米フロリダ大大学院生の桜井良さん(23)が、松本市を拠点にツキノワグマに関する調査に取り組んでいる。小谷村と長野市の計1200人に対し、ツキノワグマにどんな意識を持っているか-などと尋ねる調査用紙を発送。結果を分析した上で、住民や行政と話し合い、人間の意識や行動を変えることで被害を減らせる部分がないか、一緒に考えていきたい-と意欲的だ。
桜井さんは埼玉県和光市出身。幼いころから野生動物を紹介するテレビ番組が好きだった。慶応大に進学してから、行政やNPOが取り組む野生動物の調査や学生向け実習に参加するようになった。
長崎県対馬市で住民と話すと、国天然記念物のツシマヤマネコは鶏を襲う「やっかいな存在」だった。軽井沢町ではツキノワグマに遭遇した住民が恐れを抱き、「駆除してほしい」という人もいた。「動物と人が折り合いをつけて生きるため、動物の生態だけでなく、人間側に焦点を当てた研究をしたい」と考え、昨年夏、そうした研究が盛んという米国に留学した。

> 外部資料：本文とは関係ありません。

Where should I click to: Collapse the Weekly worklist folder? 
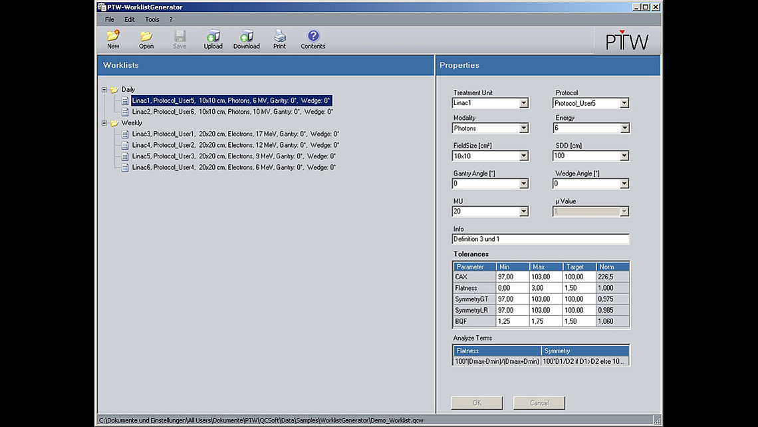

研究テーマに熊を選んだのは留学後。フロリダ州ではアメリカクロクマと車との衝突が問題になっていたが、捕獲後、お仕置きをして放す「学習放獣」が徹底されている。ツキノワグマの人里への出没が相次いだ2006年に日本では4000頭以上が捕殺されたことを話すと、驚かれた。
ただ、米国内でも、捕殺を進める州、生ごみの保管法や生態の学習など人間側の意識や行動を変えようと取り組む州など、熊対策は州によってさまざま。政策の違いには住民の意識の違いがあるのではないかと感じ、日本で調べることにした。
今回の調査では、ツキノワグマへの感情や望ましい対応、行政に求める対策などを質問。06年に大量出没した小谷村と、都市部を比較できるよう長野市での実施を決めた。電話帳から無作為に抽出して用紙を送り、これまでに100通ほど回答が寄せられている。
松本市には7月中旬まで滞在し、大学にいったん戻って回答を分析する。研究成果を県内関係者に還元しつつ、「将来は野生動物の問題で関係者が妥協点を見つけられるよう調整にあたる専門家になりたい」と話している。